Is 2025 too late for a “from the mind of Bryan Fuller” type jam? Best known for creating queer cult classic TV shows like Pushing Daisies and Hannibal, Fuller has never directed a feature film – until now! Dust Bunny is Fuller’s directorial debut, and it feels like it came out of nowhere. In recent years, Fuller has been best known for TV projects that have gone awry or never made it to the screen, like American Gods and his proposed Christine remake. Due to the slow death of the industry, I had made peace with never getting a real Fuller project ever again. In this regard, Dust Bunny is a minor miracle, even if it ends up as ignored as his best works. With the help of Mads Mikkelsen – Hannibal himself – and Sigourney Weaver, this story of a girl and her monster teeters on the cliff of twee but never tips over. In many ways, this is a lost Roald Dahl tale, without the obscene racism baked into every page.
Aurora (Sophie Sloan) lives in what we’re told is New York City, but seems much closer to a fantastical version of London with clean streets, lavish apartment buildings, and a vibrant Chinatown. Her parents seem nice enough, though they tell her she’s just imagining the monster under her bed. But Aurora knows there’s something down there, avoiding the floor at all costs. One morning, Aurora awakens to find that her parents have become the monster’s latest meal. She seems less horrified than you might expect, an early sign that this really is a fairy tale. After dressing herself, making breakfast, and stealing a church collection plate filled with cash, she does the only sensible thing one can do in this situation – she hires her hitman neighbor to kill the monster.

How does she know her neighbor is a hitman? First of all, he’s played by Mads Mikkelsen.
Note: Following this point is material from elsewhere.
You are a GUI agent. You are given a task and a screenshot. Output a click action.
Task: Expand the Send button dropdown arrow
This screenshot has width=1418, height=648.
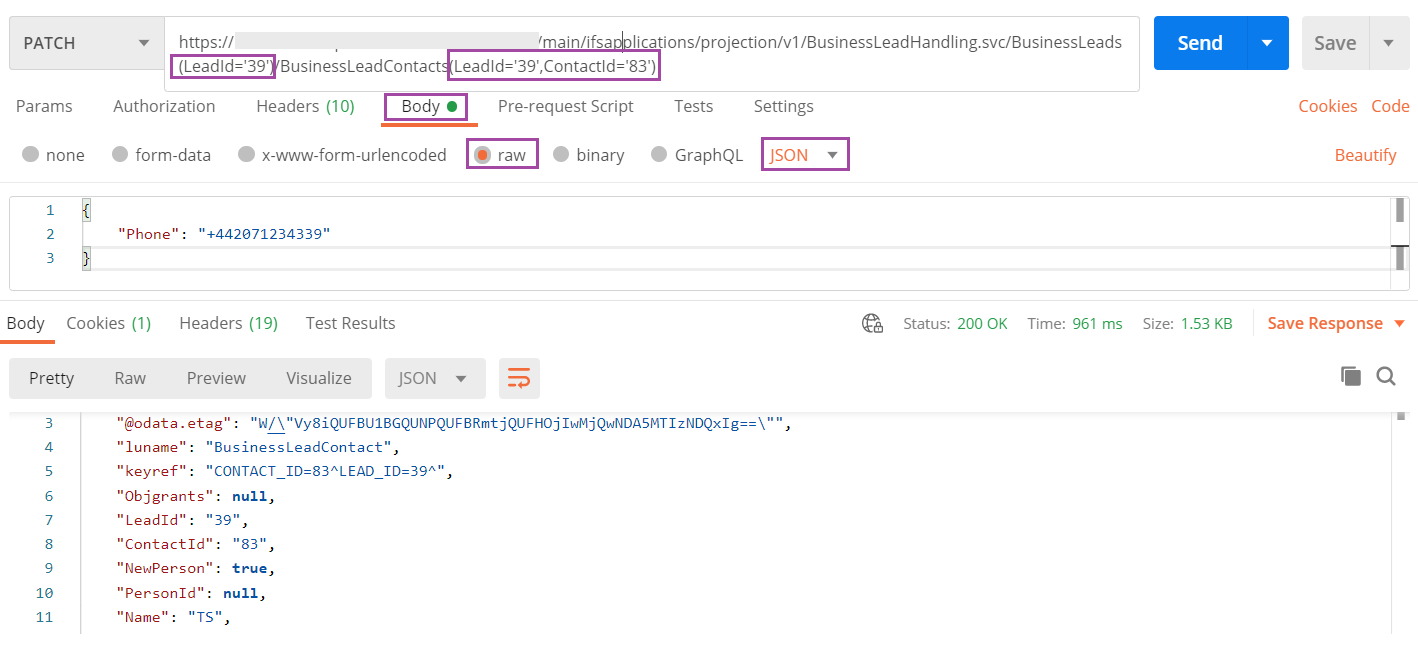pyautogui.click(x=1267, y=42)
Second, she follows him into the city one night and watches him take out multiple assassins with ease. The action is John Wick-lite, as stylized as the world around them. The film’s real strength comes from the dynamic between the hitman and this little girl. Watching Mads play exasperated with this precocious child is wildly entertaining, especially when he’s forced to explain the situation to his handler (Sigourney Weaver) at a dim sum restaurant.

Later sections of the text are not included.